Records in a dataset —
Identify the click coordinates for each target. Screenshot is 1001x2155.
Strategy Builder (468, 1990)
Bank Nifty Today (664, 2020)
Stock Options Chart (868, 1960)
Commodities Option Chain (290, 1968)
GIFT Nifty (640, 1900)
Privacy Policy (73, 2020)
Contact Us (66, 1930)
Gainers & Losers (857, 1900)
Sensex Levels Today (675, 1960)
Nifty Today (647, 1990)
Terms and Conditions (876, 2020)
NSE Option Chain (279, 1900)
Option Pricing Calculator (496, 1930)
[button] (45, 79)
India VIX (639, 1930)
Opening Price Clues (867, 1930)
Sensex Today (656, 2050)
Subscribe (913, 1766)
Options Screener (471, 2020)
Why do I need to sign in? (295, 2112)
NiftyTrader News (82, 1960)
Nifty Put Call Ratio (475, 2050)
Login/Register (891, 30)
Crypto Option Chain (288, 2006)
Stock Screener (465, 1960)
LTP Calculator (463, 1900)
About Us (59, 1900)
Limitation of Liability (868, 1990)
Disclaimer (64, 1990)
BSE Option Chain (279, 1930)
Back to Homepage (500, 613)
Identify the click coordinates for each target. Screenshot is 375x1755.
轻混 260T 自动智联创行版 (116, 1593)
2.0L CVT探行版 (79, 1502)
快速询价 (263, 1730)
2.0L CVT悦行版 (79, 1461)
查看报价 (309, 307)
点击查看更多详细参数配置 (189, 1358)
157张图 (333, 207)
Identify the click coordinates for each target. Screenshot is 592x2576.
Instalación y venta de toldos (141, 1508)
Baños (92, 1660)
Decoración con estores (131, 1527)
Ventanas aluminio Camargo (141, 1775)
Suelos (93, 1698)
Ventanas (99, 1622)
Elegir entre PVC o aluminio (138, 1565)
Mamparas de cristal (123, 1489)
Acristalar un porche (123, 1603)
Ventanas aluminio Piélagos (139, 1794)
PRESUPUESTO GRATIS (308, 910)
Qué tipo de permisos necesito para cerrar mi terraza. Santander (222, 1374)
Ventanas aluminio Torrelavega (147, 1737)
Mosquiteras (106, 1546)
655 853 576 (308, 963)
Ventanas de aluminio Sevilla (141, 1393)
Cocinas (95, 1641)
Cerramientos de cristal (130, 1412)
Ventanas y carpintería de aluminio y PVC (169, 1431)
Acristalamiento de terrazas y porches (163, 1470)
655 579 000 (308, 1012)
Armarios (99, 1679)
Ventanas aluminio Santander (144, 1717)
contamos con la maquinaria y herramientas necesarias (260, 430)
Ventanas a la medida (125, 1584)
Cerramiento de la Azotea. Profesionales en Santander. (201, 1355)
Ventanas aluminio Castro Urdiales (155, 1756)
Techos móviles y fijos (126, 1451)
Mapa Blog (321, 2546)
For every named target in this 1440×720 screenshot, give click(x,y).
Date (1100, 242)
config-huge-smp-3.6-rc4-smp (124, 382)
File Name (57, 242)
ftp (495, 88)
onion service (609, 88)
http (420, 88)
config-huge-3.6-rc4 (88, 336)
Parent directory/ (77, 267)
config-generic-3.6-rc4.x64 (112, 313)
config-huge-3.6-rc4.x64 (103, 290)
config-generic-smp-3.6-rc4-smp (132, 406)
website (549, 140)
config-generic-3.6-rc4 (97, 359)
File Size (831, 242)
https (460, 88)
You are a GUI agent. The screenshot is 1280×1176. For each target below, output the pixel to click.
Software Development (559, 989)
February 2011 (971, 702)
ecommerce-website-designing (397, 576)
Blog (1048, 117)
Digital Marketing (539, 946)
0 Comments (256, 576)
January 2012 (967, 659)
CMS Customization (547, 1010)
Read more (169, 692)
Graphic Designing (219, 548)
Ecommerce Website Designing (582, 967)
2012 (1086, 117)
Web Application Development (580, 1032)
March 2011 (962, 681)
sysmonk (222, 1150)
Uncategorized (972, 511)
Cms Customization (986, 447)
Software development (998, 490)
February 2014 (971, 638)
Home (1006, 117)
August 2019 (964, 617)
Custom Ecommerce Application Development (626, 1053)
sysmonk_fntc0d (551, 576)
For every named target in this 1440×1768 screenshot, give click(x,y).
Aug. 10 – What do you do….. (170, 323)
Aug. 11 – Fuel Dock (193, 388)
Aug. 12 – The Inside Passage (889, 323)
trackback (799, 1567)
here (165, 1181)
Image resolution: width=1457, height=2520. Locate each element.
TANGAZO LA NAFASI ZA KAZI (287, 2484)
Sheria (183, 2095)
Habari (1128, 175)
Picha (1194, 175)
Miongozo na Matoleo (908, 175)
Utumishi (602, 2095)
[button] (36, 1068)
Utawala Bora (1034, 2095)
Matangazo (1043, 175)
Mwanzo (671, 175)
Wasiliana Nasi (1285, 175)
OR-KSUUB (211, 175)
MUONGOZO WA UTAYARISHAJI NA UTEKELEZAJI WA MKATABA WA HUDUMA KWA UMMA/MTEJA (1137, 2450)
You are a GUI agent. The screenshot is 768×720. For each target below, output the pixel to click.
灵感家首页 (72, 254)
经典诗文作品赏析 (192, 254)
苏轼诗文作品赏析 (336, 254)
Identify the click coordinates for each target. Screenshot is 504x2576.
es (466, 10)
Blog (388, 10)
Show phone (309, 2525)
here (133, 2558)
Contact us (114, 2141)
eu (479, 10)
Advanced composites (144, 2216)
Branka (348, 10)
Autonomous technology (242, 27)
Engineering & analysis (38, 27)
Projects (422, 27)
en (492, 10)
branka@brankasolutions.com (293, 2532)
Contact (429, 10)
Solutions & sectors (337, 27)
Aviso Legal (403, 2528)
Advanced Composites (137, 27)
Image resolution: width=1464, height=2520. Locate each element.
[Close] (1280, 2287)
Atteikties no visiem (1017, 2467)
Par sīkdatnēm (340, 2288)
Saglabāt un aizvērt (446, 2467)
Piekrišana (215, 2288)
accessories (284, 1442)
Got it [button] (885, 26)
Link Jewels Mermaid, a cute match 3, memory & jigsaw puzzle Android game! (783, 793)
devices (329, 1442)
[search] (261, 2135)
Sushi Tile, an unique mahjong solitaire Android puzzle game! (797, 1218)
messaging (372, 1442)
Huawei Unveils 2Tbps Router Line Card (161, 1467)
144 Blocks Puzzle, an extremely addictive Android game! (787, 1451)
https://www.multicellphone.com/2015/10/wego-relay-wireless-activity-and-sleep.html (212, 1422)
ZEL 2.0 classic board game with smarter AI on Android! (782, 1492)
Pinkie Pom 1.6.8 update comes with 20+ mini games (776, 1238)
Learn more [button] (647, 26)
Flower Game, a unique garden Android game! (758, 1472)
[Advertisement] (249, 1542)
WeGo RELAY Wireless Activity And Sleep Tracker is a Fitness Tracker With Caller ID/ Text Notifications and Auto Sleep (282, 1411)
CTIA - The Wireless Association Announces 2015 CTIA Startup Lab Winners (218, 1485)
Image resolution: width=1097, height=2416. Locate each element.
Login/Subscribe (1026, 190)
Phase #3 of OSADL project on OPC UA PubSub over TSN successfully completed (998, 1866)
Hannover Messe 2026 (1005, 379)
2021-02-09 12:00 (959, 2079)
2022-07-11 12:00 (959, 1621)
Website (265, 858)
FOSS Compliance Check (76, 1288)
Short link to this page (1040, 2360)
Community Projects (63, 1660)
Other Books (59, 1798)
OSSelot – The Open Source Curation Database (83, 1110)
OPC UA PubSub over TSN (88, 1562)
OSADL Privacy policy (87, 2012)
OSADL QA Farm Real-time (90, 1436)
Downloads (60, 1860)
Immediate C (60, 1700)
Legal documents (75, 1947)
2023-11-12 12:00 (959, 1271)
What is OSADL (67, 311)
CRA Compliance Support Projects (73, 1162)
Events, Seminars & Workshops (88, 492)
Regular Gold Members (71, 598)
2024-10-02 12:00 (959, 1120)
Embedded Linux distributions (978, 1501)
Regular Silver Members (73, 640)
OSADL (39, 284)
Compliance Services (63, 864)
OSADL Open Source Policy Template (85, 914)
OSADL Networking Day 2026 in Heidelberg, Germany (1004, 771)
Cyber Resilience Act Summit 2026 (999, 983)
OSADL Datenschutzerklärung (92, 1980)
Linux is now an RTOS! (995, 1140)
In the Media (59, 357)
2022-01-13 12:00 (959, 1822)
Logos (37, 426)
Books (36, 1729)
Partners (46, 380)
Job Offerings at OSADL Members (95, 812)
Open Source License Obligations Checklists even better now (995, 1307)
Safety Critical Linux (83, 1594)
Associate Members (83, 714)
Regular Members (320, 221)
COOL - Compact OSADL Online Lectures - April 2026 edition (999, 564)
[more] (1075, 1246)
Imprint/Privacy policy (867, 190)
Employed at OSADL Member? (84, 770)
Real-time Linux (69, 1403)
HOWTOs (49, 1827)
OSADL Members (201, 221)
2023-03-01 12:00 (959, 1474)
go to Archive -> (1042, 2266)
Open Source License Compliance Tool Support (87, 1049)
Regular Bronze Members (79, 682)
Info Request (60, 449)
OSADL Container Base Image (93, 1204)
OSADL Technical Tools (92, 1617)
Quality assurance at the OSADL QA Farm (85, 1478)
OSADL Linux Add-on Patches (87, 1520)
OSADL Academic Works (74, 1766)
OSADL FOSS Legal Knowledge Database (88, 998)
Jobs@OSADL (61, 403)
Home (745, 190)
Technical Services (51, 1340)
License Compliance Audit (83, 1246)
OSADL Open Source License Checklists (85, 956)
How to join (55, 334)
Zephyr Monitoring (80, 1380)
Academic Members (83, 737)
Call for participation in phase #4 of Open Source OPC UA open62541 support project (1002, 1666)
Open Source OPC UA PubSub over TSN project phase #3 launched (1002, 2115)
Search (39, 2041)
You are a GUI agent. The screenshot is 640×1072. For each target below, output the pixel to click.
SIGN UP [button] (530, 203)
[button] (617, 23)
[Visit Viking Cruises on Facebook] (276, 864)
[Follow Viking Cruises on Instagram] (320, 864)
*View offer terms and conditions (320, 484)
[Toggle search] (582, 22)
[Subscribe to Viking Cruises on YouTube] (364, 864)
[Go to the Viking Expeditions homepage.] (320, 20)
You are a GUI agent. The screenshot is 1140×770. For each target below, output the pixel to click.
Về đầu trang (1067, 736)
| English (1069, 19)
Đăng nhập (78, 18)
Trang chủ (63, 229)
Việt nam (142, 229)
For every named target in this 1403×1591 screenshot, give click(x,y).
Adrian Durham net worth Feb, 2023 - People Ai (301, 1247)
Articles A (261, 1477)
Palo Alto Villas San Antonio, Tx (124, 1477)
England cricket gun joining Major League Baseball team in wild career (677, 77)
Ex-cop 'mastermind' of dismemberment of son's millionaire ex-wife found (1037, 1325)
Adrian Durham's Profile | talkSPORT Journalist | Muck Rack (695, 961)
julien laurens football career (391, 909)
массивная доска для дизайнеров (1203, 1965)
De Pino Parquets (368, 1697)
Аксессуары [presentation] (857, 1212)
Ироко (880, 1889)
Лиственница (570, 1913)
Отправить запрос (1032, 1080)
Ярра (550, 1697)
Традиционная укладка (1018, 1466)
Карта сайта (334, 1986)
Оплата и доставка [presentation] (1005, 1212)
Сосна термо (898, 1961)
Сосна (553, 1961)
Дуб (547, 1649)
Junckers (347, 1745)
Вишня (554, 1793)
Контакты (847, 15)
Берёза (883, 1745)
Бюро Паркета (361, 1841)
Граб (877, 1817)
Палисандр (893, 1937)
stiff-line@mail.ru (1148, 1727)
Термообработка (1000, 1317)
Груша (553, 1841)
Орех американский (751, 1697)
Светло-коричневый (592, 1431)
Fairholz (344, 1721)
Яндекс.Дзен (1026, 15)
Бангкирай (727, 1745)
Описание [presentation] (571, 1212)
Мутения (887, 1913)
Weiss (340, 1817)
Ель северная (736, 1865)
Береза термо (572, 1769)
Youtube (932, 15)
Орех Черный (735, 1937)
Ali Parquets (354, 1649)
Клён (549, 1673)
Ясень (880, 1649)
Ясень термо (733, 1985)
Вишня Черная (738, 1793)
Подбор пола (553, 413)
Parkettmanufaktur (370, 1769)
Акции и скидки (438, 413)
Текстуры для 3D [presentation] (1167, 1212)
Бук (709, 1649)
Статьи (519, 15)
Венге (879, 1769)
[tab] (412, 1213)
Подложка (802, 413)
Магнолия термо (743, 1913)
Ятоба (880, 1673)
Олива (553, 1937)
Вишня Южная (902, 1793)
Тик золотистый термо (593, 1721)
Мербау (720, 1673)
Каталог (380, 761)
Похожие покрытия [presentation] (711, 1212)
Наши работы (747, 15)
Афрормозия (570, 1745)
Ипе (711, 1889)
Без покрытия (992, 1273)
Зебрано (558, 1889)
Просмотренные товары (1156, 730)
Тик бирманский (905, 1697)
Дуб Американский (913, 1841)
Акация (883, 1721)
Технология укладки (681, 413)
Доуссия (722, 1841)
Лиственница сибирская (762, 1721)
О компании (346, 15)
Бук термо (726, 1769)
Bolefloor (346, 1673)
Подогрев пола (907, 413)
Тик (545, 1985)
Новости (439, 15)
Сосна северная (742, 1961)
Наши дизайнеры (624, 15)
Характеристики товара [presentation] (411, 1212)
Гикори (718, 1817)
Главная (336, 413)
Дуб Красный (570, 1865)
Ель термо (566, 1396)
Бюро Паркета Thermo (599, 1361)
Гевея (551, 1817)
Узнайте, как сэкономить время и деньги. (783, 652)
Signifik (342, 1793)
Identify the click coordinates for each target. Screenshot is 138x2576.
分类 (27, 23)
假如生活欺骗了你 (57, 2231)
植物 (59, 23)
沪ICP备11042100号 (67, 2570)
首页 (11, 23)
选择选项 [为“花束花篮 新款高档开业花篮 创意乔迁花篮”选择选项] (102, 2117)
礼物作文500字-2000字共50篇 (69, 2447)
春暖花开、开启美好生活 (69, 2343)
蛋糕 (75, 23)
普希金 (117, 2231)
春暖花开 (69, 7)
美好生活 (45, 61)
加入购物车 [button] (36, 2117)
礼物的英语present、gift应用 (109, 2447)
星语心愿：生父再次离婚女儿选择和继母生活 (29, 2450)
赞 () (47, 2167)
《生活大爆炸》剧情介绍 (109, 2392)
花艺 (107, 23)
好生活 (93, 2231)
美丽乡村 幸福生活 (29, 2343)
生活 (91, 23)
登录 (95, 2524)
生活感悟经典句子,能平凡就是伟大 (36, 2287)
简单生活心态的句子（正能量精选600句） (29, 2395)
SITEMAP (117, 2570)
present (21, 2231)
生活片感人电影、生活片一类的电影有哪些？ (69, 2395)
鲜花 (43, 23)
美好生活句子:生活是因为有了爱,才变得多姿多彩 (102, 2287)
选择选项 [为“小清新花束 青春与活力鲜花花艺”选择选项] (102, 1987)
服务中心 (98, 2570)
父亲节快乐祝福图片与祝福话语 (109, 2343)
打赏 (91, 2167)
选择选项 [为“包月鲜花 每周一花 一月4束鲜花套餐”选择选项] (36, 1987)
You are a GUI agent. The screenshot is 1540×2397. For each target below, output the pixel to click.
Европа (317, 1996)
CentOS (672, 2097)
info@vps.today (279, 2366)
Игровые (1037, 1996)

Goal — Format the records as a two-column CSV with the columns "target" and "coordinates," starting at the start of the records and ending at the line containing "NSE Option Chain (279, 1900)", both included. Give one row per request, with its text and its answer each in a single quoted field and any line breaks replaced by spaces.

Full solution —
target,coordinates
"Identify the click coordinates for each target. Screenshot is 1001x2155. Strategy Builder","(468, 1990)"
"Bank Nifty Today","(664, 2020)"
"Stock Options Chart","(868, 1960)"
"Commodities Option Chain","(290, 1968)"
"GIFT Nifty","(640, 1900)"
"Privacy Policy","(73, 2020)"
"Contact Us","(66, 1930)"
"Gainers & Losers","(857, 1900)"
"Sensex Levels Today","(675, 1960)"
"Nifty Today","(647, 1990)"
"Terms and Conditions","(876, 2020)"
"NSE Option Chain","(279, 1900)"